Para que se alcance o objetivo de limitar o aumento da temperatura a 1,5°C no fim do século (em comparação com o período pré-industrial), esta década é “crítica”, como diz a ONU.

Uma análise das NDCs, porém, indica que os compromissos atuais são insuficientes para isso. Em tese, a próxima revisão das metas  nacionais só acontecerá em 2025, cobrindo o período depois de 2030 – quando pode ser tarde demais.

Uma das esperanças é que o documento final da COP27 inclua algum tipo de obrigação para que as atuais metas autodeterminadas sejam revisadas para cima.

A dificuldade, como sempre, é como dividir as responsabilidades. Liderados pelos Estados Unidos, os países ricos querem que a conta caiba a todos os grandes emissores.

Países como China e Índia alegam que reduções mais agressivas significam um freio ao desenvolvimento e que existe uma clara diferença na responsabilidade histórica de ricos e pobres.

“A narrativa de ter obrigações quase similares para todas as partes está criando uma nova fase de colonialismo no mundo: o colonialismo do carbono”, afirmou em entrevista recente o boliviano Diego Pacheco, que representa uma coalizão de países em desenvolvimento.

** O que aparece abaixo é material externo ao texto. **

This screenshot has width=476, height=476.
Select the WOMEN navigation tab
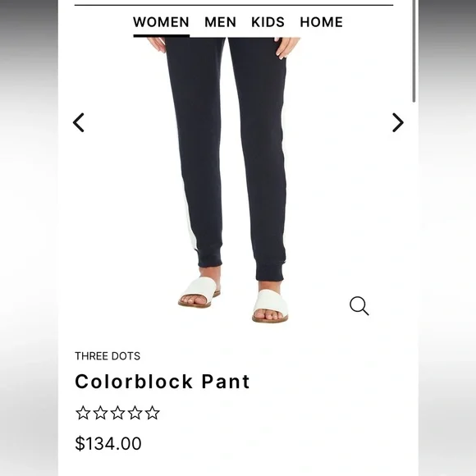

O fato de que muitos países da Europa Ocidental aceitaram um aumento na queima de combustíveis fósseis no curto prazo por causa da ameaça de desabastecimento de gás natural da Rússia é um complicador a mais.

O assunto terminou em impasse na reunião preparatória de junho e deve ser um dos temas mais importantes da conferência.

Créditos de carbono

Uma das decisões mais esperadas e celebradas da COP26 foi a finalização do Artigo 6, que diz respeito a um mercado de carbono global que envolva nações, além dos mecanismos privados que já existem hoje.

Na prática, porém, pouco se decidiu além dos princípios básicos de funcionamento desse novo mercado de créditos de carbono. A expectativa é que haja avanços na conferência do Egito.

Será necessário decidir a estrutura e a governança da entidade que fará o registro dos créditos de carbono, para garantir uma contabilidade central e íntegra desses ativos.

Também será necessário definir como se darão as transações entre países e entre países e entes privados, os tipos de certificação, mecanismos para resolução de conflitos e assim por diante.

Um ponto controverso que foi “empurrado com a barriga” é o que fazer com o legado de créditos de carbono do Mecanismo do Desenvolvimento Limpo, parte do Protocolo de Kyoto, suplantado pelo Acordo de Paris.

“O que existe até agora é basicamente uma grande lista de temas a resolver”, diz Caroline Dihl Prolo, diretora-executiva da Laclima, uma associação de advogados da América Latina especializada em temas climáticos.

Veterana de COPs, ela afirma que as coisas só acontecem aos “45 do segundo tempo”. Mesmo assim, ainda há muito a resolver em fóruns técnicos antes que a primeira transação seja realizada.